La comunicación, vital

El médico y psicólogo Carlos San Martín, coordinador del Centro Interdisciplinar de Psicología y Salud (CIPSA) de Santander, dice que “resulta esencial que el nivel de comunicación y acompañamiento sea explícitamente importante para permitir generar vínculos estables y gratificantes“, refiriéndose a las relaciones a distancia.
Para intentar superar estas barreras, las personas se esfuerzan más en mantener el contacto, la comunicación y en conocer a la otra persona en un nivel más íntimo y profundo que si nos dejáramos llevar por el día a día.

Por tanto el factor clave es la comunicación. Facebook, Whatsapp y otras formas para conversar tienen un gran inconveniente, se pierde todo el lenguaje no verbal, el tono del mensaje y el estado emocional de la persona que comunica. Con ello un consejo: ¡las cosas importantes mejor por videoconferencia!

Para evitar dependencia emocional, en la medida de lo posible es recomendable que se siga una rutina a la hora de comunicarse (al final del día por ejemplo). Contándose los problemas, preocupaciones o simples anécdotas del día, se consigue hacer partícipe a la otra persona en la distancia de tu día a día y se fortalece la intimidad.
Una forma divertida y práctica de incrementar la sensación de cercanía es crear rituales que se puedan realizar a la vez, como ver la misma película, preparar la misma comida o comer juntos mediante videoconferencia. En las relaciones “presenciales” ya es importante guardarse tiempo para disfrutar y hacer cosas juntxs, por tanto la misma regla se aplica a las relaciones a distancia.

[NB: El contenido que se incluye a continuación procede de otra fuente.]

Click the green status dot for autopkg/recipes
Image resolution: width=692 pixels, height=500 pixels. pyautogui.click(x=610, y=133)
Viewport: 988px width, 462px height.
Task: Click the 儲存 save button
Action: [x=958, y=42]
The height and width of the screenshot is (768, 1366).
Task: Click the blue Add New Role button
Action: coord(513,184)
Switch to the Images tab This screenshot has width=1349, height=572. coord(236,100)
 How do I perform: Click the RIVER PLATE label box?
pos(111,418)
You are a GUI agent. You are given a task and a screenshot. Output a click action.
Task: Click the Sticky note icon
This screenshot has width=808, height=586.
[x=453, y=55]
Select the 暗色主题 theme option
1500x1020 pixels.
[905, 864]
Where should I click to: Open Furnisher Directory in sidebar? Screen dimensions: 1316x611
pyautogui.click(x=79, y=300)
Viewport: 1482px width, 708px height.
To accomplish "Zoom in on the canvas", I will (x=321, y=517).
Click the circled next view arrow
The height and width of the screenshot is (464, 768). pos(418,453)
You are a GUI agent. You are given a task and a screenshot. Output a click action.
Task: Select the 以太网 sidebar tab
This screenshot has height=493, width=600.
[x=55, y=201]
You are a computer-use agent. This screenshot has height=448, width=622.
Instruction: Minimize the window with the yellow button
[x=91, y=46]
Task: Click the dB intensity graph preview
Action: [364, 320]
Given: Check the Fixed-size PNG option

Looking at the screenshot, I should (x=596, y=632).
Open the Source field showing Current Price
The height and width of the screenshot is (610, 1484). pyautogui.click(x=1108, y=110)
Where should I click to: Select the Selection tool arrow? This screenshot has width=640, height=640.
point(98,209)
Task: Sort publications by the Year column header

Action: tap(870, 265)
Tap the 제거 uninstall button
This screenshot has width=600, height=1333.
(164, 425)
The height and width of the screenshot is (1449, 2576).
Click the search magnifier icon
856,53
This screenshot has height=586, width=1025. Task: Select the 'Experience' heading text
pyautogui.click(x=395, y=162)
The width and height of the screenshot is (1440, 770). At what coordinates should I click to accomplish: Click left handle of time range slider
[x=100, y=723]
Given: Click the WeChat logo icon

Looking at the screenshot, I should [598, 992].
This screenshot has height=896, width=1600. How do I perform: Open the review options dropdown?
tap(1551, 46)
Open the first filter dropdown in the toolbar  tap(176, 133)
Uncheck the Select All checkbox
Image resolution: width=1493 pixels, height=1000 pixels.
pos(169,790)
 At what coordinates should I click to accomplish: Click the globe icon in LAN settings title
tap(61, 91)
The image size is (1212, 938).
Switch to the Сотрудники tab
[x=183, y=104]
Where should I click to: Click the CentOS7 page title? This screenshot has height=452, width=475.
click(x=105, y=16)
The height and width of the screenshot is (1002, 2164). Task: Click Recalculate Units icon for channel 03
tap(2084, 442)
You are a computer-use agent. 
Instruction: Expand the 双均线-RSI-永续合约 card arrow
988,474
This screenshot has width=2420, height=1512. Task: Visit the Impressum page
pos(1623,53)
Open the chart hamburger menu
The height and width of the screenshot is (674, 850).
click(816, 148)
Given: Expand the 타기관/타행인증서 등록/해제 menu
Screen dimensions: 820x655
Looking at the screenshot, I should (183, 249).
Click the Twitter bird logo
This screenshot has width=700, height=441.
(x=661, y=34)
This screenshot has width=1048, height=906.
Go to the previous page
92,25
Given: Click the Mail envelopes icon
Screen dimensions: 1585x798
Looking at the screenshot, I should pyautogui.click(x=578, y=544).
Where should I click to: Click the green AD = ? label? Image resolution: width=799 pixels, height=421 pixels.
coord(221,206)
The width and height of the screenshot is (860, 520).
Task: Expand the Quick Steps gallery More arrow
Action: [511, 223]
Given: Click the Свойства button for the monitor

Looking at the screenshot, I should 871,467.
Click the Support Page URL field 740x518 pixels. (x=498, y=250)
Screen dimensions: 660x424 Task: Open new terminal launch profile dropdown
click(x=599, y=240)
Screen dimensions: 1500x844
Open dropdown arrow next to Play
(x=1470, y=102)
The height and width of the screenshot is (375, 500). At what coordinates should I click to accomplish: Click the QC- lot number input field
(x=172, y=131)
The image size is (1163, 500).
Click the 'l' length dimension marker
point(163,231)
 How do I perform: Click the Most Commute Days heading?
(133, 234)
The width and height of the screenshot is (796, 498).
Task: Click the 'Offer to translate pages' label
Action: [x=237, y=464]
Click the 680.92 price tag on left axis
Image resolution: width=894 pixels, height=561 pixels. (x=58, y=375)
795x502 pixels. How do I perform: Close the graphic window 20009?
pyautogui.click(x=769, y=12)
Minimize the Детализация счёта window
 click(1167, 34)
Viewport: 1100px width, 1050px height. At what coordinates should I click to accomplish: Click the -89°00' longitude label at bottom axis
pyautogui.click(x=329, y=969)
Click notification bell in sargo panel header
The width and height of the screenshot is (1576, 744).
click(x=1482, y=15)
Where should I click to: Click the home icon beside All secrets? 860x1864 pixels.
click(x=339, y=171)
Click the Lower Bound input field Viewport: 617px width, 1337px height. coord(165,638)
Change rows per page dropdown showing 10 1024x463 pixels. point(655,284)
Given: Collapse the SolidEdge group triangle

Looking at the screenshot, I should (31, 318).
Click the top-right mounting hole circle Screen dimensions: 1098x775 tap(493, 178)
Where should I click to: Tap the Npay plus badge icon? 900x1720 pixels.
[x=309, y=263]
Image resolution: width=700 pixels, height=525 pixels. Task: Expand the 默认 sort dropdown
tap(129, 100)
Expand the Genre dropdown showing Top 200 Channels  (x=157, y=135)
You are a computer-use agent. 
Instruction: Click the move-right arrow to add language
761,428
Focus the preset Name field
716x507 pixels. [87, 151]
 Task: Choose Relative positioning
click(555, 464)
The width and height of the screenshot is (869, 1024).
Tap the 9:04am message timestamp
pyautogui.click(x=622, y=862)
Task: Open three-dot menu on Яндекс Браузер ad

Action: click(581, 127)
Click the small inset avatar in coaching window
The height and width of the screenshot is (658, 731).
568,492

Es mejor no obsesionarse con las horas de conexión, con responder inmediatamente o con la falta de respuesta en algún momento dado. Por ello es mejor pensarnos cómo podríamos conseguir la necesidad de vínculo, ¿Quizás un buenas noches antes de dormir es suficiente? ¿o quizás mejor contarse qué planes tiene para mañana? Acordar una serie de normas o reglas evita caer en suposiciones. Por ejemplo, establecer que no escribirnos constantemente significa únicamente que tratamos de vivir sin agobiar a la otra persona, no la interpretación negativa de que no hay afecto.

¿Y el futuro?

Por último, otro aspecto importante que puede ayudarnos a gestionar la distancia es plantear cómo será el futuro. Muchas personas inician una relación de este tipo a sabiendas de que la distancia será algo temporal. Pero si el tiempo pasa y la relación permanece igual, es necesario mostrar la visión personal de futuro de la relación. Poner un tiempo límite a la relación a distancia y adaptarse a este. Pasado este tiempo es un buen momento para revisarse y redefinirse y así volver a plantarse qué necesitan: si se puede continuar esta relación, si es necesario buscar la manera de convertir la relación en física.

Todo esto puede ayudarnos a gestionar las emociones asociadas, como la inseguridad sobre la estabilidad de esta relación y el miedo a que se acabe. De nada servirá intentar controlar a la otra persona para saber con quién se relaciona: si sale con sus amigxs, si busca amigxs o pareja, o es infiel. Lo único que se alimentaría es la paranoia de traición y sospechas constantes.

Tener claras las formas de mostrar el afecto de cada miembro, estar pendiente de los cuidados y detalles necesarios para sentirnos cómodxs y confiadxs, revisar nuestros límites y necesidades afectivas y sobretodo comunicar. Todas estas son claves para que la distancia sea menos dura.